Само по себе кладбище уникальное, и среди 47 тысяч людей предположительно почти две с половиной тысячи священнослужителей и церковнослужителей – то есть больше, чем на Бутовском кладбище. На Бутовском кладбище 20 тысяч расстреляно и похоронено, а у нас – 47 тысяч. И наше кладбище считается самым большим, и даже по числу священнослужителей. И это, конечно, имеет особое значение. Проект сам по себе решили так: вот Вы знаете, часовня Новомучеников стоит возле Феодоровского собора на Полтавской улице, собор сейчас уже заканчивают реставрировать, и эту часовню все равно – поскольку она новая, а место историческое и охранная зона, думаю, что не удастся ее сохранить, поскольку она на временном оформлении. И вот за образец взяли эту часовню, и сейчас уже проект более-менее утвержден и разработан…
Прот. А. Степанов: Я видел, он немножко отличается от этой часовни – центральная часть приподнята там.
Прот. В. Сорокин: Да, будет большая цокольная часть, потому что когда мы зимой там бываем, то очень холодно. А все-таки мы привозим туда какие-то пирожки, по русской традиции поминаем усопших, и хочется хотя бы чаю с пирожком на морозе выпить. Хорошо, конечно, что среди снега и елок – но все-таки будет более уютно в помещении, потому что родственники тех, кто был расстрелян и погиб, они уже в возрасте, и нужно какие-то создавать хотя бы элементарные условия. И мы надеемся, что цокольный этаж будет как раз большим залом, где можно будет собираться; может быть, мы поместим там какие-то фотографии, сделаем что-то вроде музея…
Прот. А. Степанов: А по площади храм будет такой же, как часовня Новомучеников, или больше – или меньше?

*Листинг*.
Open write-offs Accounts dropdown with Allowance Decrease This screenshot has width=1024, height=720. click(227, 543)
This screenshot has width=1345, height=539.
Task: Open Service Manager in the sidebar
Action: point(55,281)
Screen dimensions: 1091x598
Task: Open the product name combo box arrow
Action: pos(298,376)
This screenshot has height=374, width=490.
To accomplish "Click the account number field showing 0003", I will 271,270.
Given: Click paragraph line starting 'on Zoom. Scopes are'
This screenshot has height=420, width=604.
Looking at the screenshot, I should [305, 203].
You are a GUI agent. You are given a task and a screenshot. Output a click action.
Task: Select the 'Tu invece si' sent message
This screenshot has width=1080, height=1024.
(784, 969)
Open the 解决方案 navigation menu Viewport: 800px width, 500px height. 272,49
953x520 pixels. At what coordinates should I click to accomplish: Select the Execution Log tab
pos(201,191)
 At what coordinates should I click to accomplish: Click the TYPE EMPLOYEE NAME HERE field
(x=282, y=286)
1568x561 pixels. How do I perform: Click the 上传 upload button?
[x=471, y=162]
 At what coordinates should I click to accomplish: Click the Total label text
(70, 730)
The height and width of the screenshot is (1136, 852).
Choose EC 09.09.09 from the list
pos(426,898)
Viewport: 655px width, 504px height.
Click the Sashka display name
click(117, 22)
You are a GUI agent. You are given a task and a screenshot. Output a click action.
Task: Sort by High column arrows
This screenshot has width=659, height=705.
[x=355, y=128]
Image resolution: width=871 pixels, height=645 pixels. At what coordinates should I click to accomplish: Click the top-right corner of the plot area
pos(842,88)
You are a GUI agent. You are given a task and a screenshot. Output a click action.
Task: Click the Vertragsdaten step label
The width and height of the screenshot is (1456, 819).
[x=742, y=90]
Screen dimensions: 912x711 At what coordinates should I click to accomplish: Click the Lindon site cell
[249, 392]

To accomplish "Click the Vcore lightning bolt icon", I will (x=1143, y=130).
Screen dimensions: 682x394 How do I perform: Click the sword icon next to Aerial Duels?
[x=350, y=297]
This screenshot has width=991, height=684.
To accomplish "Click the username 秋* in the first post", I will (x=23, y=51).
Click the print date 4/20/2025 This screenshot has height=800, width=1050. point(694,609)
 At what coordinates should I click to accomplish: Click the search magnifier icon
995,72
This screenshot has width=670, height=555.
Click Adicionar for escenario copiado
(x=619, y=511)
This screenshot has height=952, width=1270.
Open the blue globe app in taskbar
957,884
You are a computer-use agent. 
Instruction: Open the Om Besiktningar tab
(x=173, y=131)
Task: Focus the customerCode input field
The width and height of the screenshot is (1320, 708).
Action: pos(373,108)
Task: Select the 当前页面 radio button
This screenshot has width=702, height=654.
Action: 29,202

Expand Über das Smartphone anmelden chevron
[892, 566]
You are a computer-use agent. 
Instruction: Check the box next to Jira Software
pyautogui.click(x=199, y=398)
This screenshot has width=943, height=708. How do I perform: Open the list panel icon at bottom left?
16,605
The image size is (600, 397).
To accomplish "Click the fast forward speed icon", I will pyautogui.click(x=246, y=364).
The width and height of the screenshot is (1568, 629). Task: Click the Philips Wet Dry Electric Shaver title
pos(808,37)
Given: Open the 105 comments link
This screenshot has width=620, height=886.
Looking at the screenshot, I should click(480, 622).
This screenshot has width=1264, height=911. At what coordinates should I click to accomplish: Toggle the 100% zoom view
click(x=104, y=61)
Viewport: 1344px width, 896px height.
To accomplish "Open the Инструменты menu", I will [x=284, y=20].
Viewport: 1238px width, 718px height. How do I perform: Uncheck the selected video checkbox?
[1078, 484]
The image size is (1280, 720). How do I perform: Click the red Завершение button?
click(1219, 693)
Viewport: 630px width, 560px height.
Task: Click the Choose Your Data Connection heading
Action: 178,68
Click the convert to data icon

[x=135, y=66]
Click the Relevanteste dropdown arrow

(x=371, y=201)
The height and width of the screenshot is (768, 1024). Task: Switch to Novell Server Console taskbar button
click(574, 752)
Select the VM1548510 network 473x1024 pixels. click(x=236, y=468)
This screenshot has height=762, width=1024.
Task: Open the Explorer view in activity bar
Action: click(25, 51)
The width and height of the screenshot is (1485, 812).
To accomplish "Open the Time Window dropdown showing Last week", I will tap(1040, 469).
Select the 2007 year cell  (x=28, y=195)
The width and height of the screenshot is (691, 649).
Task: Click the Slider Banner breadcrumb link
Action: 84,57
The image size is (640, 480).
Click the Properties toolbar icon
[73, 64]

*Задание A*. Назовите все места и постройки, которые упоминаются в отрывке под собственными названиями.
*Задание B*. Перепишите отрывок с «Прот. В. Сорокин: Да, будет» по «больше – или меньше?» включительно, поставив «осенью» вместо «зимой».
*Задание C*. Сколько человек, по словам из отрывка, расстреляно и похоронено на Бутовском кладбище?
Листинг здесь ни при чём.

*Полный ответ A*. Бутовское кладбище, часовня Новомучеников, Феодоровский собор, Полтавская улица.

*Полный ответ B*.
Прот. В. Сорокин: Да, будет большая цокольная часть, потому что когда мы осенью там бываем, то очень холодно. А все-таки мы привозим туда какие-то пирожки, по русской традиции поминаем усопших, и хочется хотя бы чаю с пирожком на морозе выпить. Хорошо, конечно, что среди снега и елок – но все-таки будет более уютно в помещении, потому что родственники тех, кто был расстрелян и погиб, они уже в возрасте, и нужно какие-то создавать хотя бы элементарные условия. И мы надеемся, что цокольный этаж будет как раз большим залом, где можно будет собираться; может быть, мы поместим там какие-то фотографии, сделаем что-то вроде музея…
Прот. А. Степанов: А по площади храм будет такой же, как часовня Новомучеников, или больше – или меньше?

*Полный ответ C*. 20 тысяч.